In your browser options, turn off proxy autodetection.
wpad.<local domain> is a catchall dns entry used by Windows - it does a DNS lookup on wpad.<local domain> to create a URL that is used to download the local domain proxy settings. If nothing resolves wpad.<local domain>, it may take up to 15 seconds for the DNS failure to occur, and for IE to stop trying the proxy autoconfiguration.
The other solution is to create a host entry for wpad as 127.0.0.1
I’ll check my wife’s computer since I’m not auto-detecting proxies on mine.
Off topic, but do you know how to set the DNS Suffix Search List? If I manually enter other DNS servers then try using NSLookup it appends domain_not_set.invalid to any name I enter and I can’t resolve it to an address.
I tried Googling this, but no luck. Actually, let me rephrase, none of the public DNS servers give a suffix to use and I don’t know how, if it’s possible, to append no suffix at the end of a name.
You get .domain_not_set.invalid if your machine has no DNS suffix set in the Internet Protocol Network settings. If these are being set manually, you can add them (via the Advanced button, DNS Tab). If they are being set by DHCP, the DHCP server (probably your router) should have a config option to set this. However, a domain suffix should only get added to a name (for resolution purposes) if it does not have a suffix already or if the initial lookup has failed.
I should note that other bit of Windows (relating to http/Internet) can also try to resolve the wpad name - take a look at any other running apps that may try to configure a web proxy.
You can use anything - it should only be used when resolving local names. localnet is an option, or maybe your workgroup name.

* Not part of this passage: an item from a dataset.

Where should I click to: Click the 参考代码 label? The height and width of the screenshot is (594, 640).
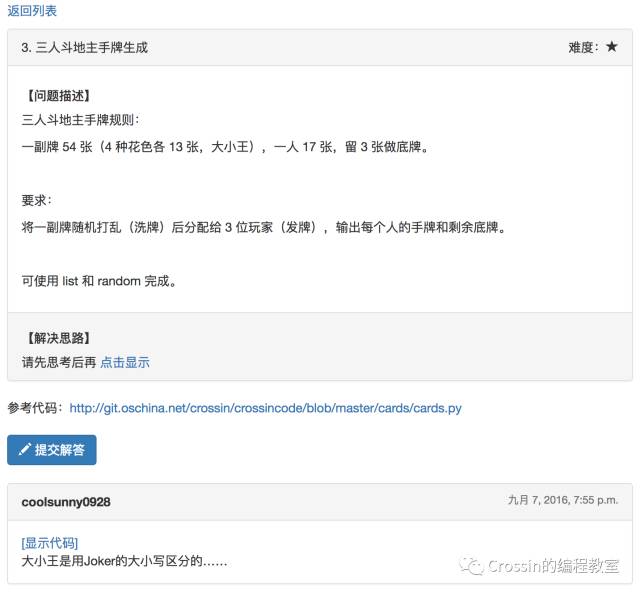(x=36, y=408)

Not having a suffix is fine, too - Windows just uses domain_not_set.invalid as a default in that situation.
Yes, but unless I’m using my IP DNS server nslookup doesn’t work. For instance, I looked up Google under my IP’s DNS server. Under any other server I get this (using DNSAdvantage for example):
Note that you may not be using the DNS servers you think you are. There are ISPs that actually intercept port 53 UDP (DNS) traffic and send it to their own servers no matter what server it is actually addressed to, and I have heard that there are consumer routers that do the same thing, redirecting all DNS traffic to whatever DNS server the router is configured to use, despite local clients being configured differently. I have no idea what the rationale for the latter functionality would be, but apparently it exists.
QUESTIONS:
www.google.com.domain_not_set.invalid, type = A, class = IN
ANSWERS:
-> www.google.com.domain_not_set.invalid
internet address = 92.242.140.13
ttl = 600 (10 mins)
Yeah, this is a combination of stupid problems at both ends.
First, Windows DNS client always appends the primary DNS suffix before trying the raw name. It should only do this if there are no “.” in the name (IMHO).
Second, DNSAdvantage (and OpenDNS) use wildcard DNS resolution that resolve all unknown DNS names to their own advertising supported search page. This is how they make money. Unfortunately, they appear to not invalidate the results for domain_not_set.invalid (this search string should always return an NXERROR).
Try adding a “.” as your primary DNS suffix - this prevents appending.
I’m glad it is now working, but try a nslookup debug to see what is getting tested first. Those other extensions (com,net,edu,gov) will still always resolve on a wildcard DNS to the DNS search page - possibly not what you want.